■ **Requirement**
Print the entries exactly as given.

◇ ◇ ◇

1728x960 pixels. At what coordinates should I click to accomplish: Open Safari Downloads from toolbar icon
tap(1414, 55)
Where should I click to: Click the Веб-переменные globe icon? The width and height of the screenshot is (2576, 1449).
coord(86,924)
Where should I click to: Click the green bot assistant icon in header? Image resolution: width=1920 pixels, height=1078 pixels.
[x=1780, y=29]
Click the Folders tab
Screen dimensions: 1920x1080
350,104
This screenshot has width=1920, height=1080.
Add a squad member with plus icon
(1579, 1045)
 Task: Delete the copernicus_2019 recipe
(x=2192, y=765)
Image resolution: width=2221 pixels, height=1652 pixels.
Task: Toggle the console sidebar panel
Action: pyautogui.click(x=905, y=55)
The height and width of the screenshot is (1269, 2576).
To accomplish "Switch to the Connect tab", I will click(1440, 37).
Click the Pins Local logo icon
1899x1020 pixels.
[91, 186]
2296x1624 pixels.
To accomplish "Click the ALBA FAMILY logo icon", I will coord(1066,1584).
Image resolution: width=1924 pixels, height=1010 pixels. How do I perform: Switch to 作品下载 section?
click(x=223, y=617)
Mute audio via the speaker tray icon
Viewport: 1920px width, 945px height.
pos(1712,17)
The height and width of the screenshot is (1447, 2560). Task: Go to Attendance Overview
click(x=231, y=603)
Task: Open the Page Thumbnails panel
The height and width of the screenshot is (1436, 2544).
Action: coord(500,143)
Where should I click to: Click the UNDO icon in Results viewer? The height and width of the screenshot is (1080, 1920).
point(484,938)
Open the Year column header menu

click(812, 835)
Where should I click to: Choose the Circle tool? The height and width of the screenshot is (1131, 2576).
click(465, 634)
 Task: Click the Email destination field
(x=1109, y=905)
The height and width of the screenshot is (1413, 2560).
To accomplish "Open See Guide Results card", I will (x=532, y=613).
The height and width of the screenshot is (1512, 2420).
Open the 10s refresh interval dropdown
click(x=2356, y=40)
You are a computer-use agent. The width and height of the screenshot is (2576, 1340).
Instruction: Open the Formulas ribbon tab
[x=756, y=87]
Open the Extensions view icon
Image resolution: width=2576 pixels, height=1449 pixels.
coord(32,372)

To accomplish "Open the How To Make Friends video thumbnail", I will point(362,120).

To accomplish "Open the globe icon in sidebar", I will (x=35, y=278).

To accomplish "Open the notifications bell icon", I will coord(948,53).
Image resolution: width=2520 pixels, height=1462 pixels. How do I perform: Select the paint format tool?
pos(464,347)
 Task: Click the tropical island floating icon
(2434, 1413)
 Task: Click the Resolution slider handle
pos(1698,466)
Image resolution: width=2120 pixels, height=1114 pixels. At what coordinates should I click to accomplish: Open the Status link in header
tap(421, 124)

◇ ◇ ◇

■ **Result**
1728x960 pixels. At what coordinates should I click to accomplish: Open Safari Downloads from toolbar icon
tap(1414, 55)
Where should I click to: Click the Веб-переменные globe icon? The width and height of the screenshot is (2576, 1449).
coord(86,924)
Where should I click to: Click the green bot assistant icon in header? Image resolution: width=1920 pixels, height=1078 pixels.
[x=1780, y=29]
Click the Folders tab
Screen dimensions: 1920x1080
350,104
This screenshot has width=1920, height=1080.
Add a squad member with plus icon
(1579, 1045)
 Task: Delete the copernicus_2019 recipe
(x=2192, y=765)
Image resolution: width=2221 pixels, height=1652 pixels.
Task: Toggle the console sidebar panel
Action: pyautogui.click(x=905, y=55)
The height and width of the screenshot is (1269, 2576).
To accomplish "Switch to the Connect tab", I will click(1440, 37).
Click the Pins Local logo icon
1899x1020 pixels.
[91, 186]
2296x1624 pixels.
To accomplish "Click the ALBA FAMILY logo icon", I will coord(1066,1584).
Image resolution: width=1924 pixels, height=1010 pixels. How do I perform: Switch to 作品下载 section?
click(x=223, y=617)
Mute audio via the speaker tray icon
Viewport: 1920px width, 945px height.
pos(1712,17)
The height and width of the screenshot is (1447, 2560). Task: Go to Attendance Overview
click(x=231, y=603)
Task: Open the Page Thumbnails panel
The height and width of the screenshot is (1436, 2544).
Action: coord(500,143)
Where should I click to: Click the UNDO icon in Results viewer? The height and width of the screenshot is (1080, 1920).
point(484,938)
Open the Year column header menu

click(812, 835)
Where should I click to: Choose the Circle tool? The height and width of the screenshot is (1131, 2576).
click(465, 634)
 Task: Click the Email destination field
(x=1109, y=905)
The height and width of the screenshot is (1413, 2560).
To accomplish "Open See Guide Results card", I will (x=532, y=613).
The height and width of the screenshot is (1512, 2420).
Open the 10s refresh interval dropdown
click(x=2356, y=40)
You are a computer-use agent. The width and height of the screenshot is (2576, 1340).
Instruction: Open the Formulas ribbon tab
[x=756, y=87]
Open the Extensions view icon
Image resolution: width=2576 pixels, height=1449 pixels.
coord(32,372)

To accomplish "Open the How To Make Friends video thumbnail", I will point(362,120).

To accomplish "Open the globe icon in sidebar", I will (x=35, y=278).

To accomplish "Open the notifications bell icon", I will coord(948,53).
Image resolution: width=2520 pixels, height=1462 pixels. How do I perform: Select the paint format tool?
pos(464,347)
 Task: Click the tropical island floating icon
(2434, 1413)
 Task: Click the Resolution slider handle
pos(1698,466)
Image resolution: width=2120 pixels, height=1114 pixels. At what coordinates should I click to accomplish: Open the Status link in header
tap(421, 124)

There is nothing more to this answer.